Spice up your lunches with these healthy Thai chicken bowls featuring my all-time favorite peanut sauce recipe!
Prep Time15 mins
Cook Time20 mins
Total Time35 mins
Course: Main Course
Cuisine: Thai
Keyword: Chicken, Peanut Sauce
Servings: 4
Author: Kelli

Ingredients

For the bowls:

  • 1 cup brown rice uncooked
  • 1 tsp canola oil
  • 1 lb boneless skinless chicken thighs, cut into cubes
  • Salt and pepper to taste
  • 2 scallions diced with whites and greens separated
  • 1 head broccoli cut into florets
  • 3 large carrots peeled, sliced, then halved
  • 1 tsp low sodium soy sauce

For the peanut sauce:

  • ¼ cup natural peanut butter
  • ¼ cup hot water
  • 1 tsp low sodium soy sauce
  • ½ tsp apple cider vinegar
  • 1 Tbsp freshly grated ginger
  • Pinch red pepper flakes

Instructions

  • Prepare rice per package directions. While rice is cooking, chop vegetables and cut chicken into cubes.

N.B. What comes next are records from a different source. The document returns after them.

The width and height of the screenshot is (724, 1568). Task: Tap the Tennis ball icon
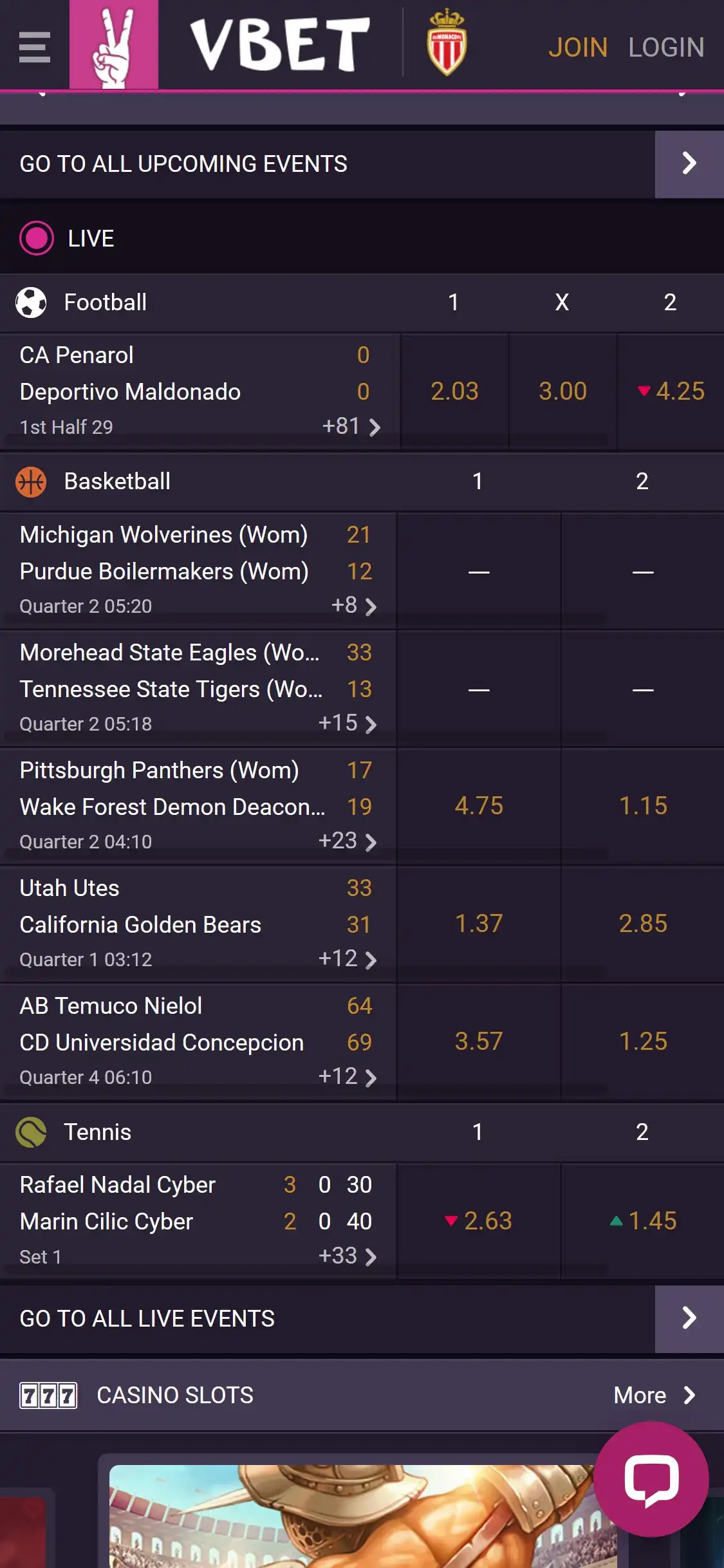pyautogui.click(x=31, y=1132)

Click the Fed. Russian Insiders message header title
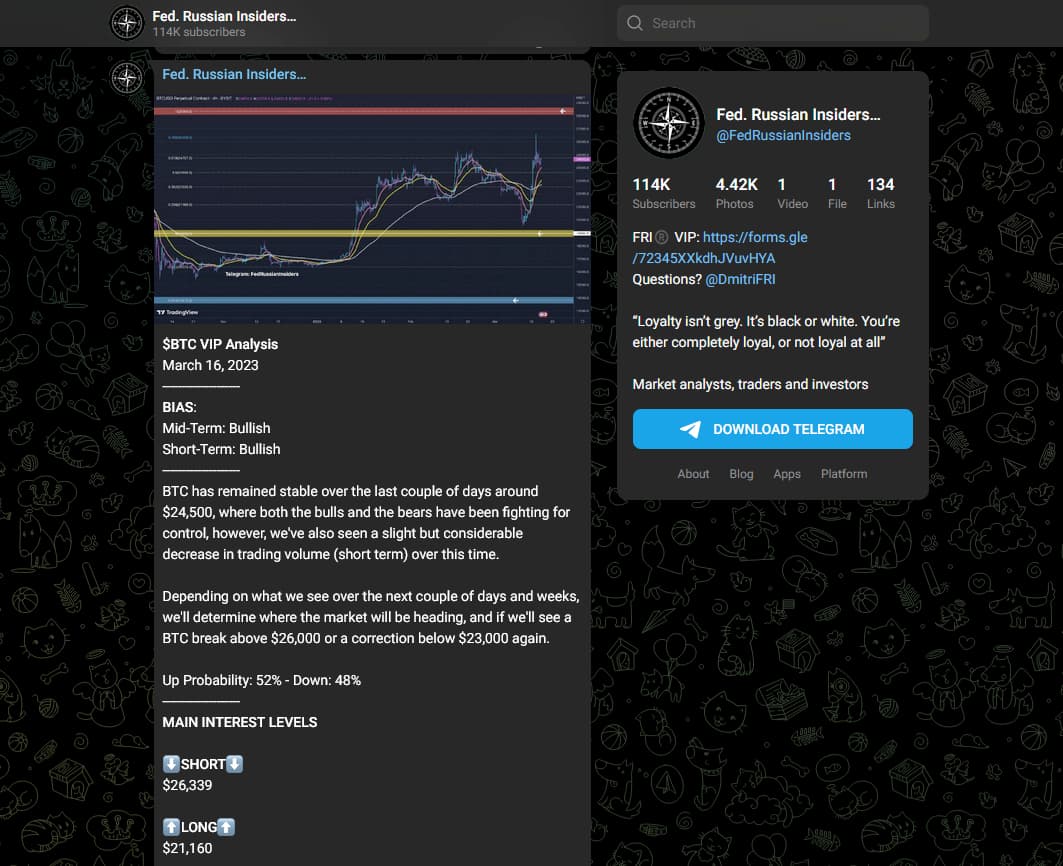233,73
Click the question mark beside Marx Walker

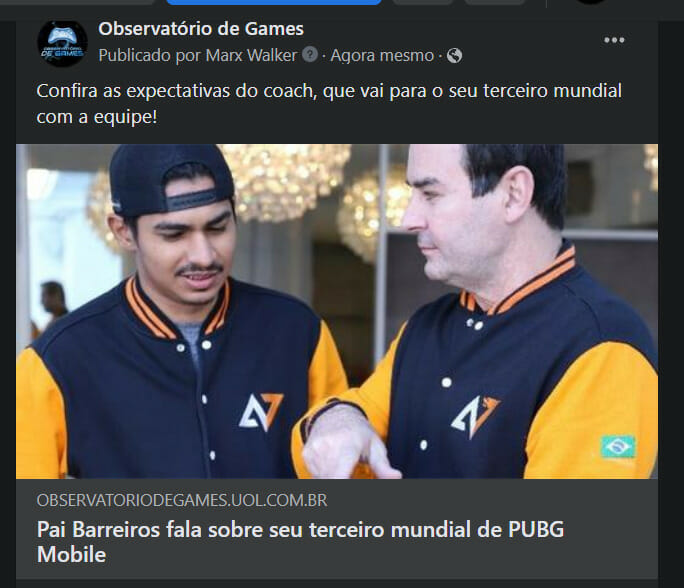pos(310,55)
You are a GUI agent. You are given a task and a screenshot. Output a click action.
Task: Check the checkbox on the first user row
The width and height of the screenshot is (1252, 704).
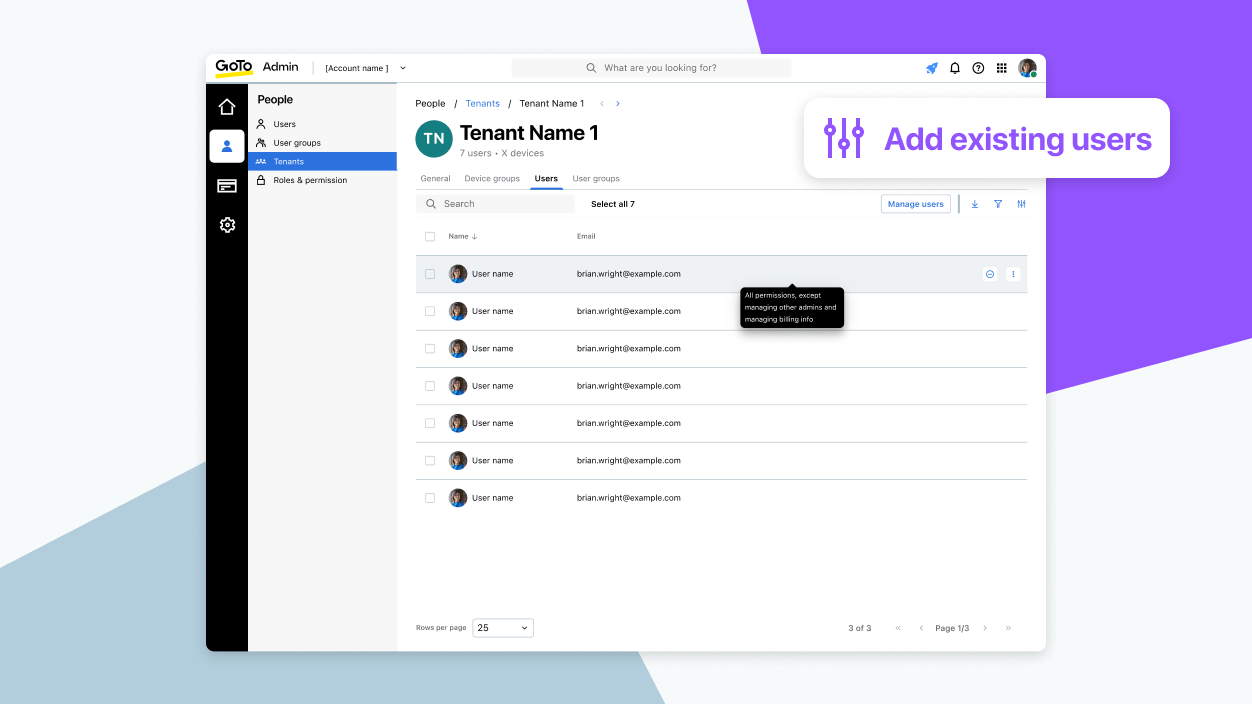point(430,273)
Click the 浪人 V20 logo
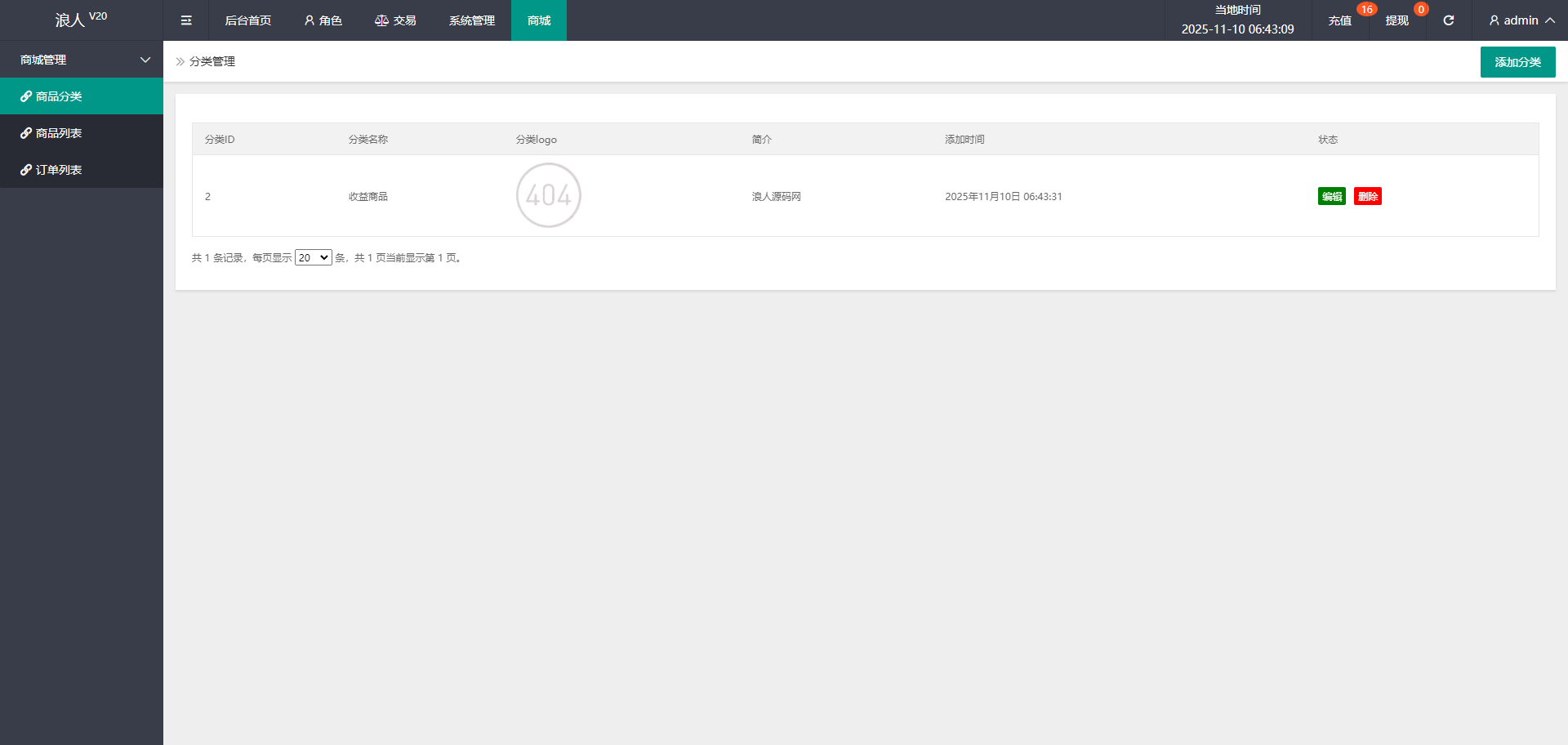This screenshot has height=745, width=1568. (x=81, y=20)
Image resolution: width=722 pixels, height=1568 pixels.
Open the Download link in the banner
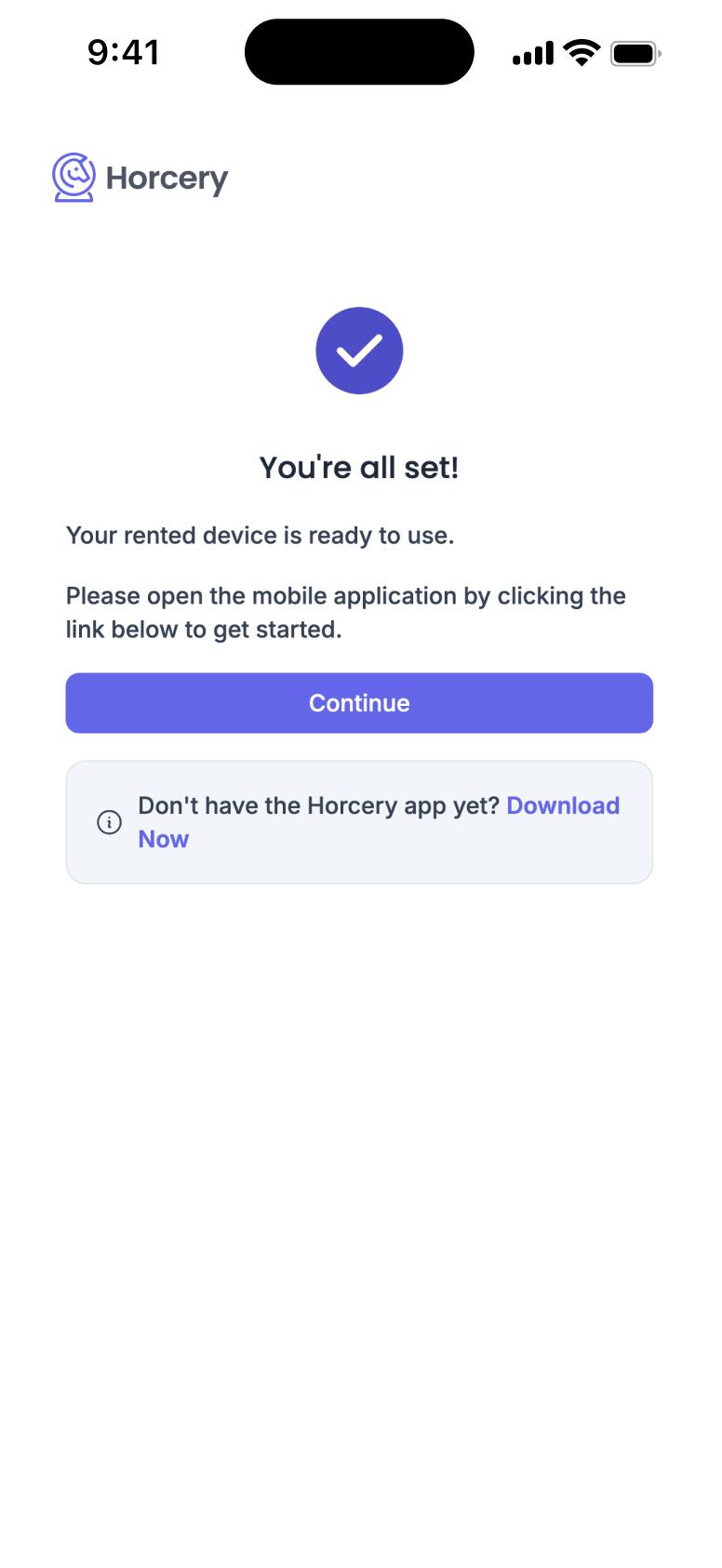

Set aside.
  • Prepare peanut sauce by whisking together peanut butter, hot water, soy sauce, vinegar, and ginger. Stir in red pepper flakes then place in fridge until time to serve.
  • Once rice only has about 15-20 minutes left, place vegetables in a microwavable steamer and steam for 4-5 minutes, or until tender.
  • While vegetables are steaming, place wok or large skillet over medium-high heat and add oil. Once oil is hot, add chicken cubes. Cook 4 minutes on one side (do not stir!) until browned, then flip and cook another 2-3 minutes or until cooked through. Remove and place on a paper towel-covered plate. Turn heat down to medium. Place steamed vegetables in pan along with whites of scallions and 1 tsp soy sauce. Cook until vegetables get a slight browning, about 5-7 minutes. Add chicken back into pan and cover. Keep warm on low heat until rice is cooked.
  • To serve, place ¼ of rice into each bowl. Top each with chicken and vegetable mixture followed by a drizzle of peanut sauce. Garnish with green stems of scallions and enjoy!